§ **What you should do**
In the listing, rewrite the stretch from the line containing "This screenshot has height=559, width=1000." through the line containing "This screenshot has height=474, width=797.", replacing "location" with "position" and leaving everything else as it is.

§ **Given records**

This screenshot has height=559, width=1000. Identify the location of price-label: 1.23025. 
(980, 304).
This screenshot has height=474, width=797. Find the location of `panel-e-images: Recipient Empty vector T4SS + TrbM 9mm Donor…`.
* * *
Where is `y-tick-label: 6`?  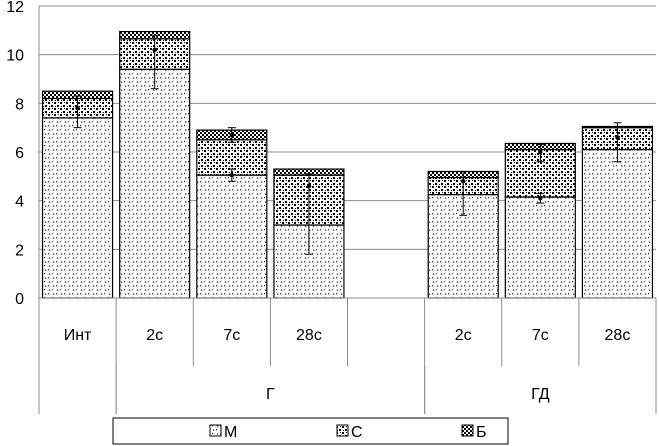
...
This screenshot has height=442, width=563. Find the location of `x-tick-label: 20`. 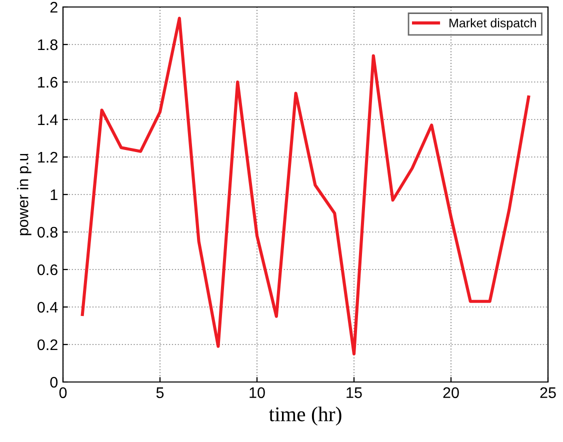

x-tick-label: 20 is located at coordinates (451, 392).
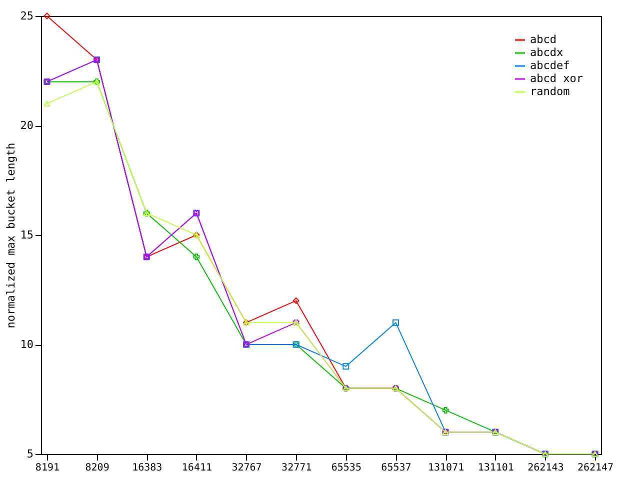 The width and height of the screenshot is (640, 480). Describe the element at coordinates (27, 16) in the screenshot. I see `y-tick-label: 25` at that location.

§ **Output for this task**
This screenshot has height=559, width=1000. Identify the position of price-label: 1.23025. 
(980, 304).
This screenshot has height=474, width=797. Find the position of `panel-e-images: Recipient Empty vector T4SS + TrbM 9mm Donor…`.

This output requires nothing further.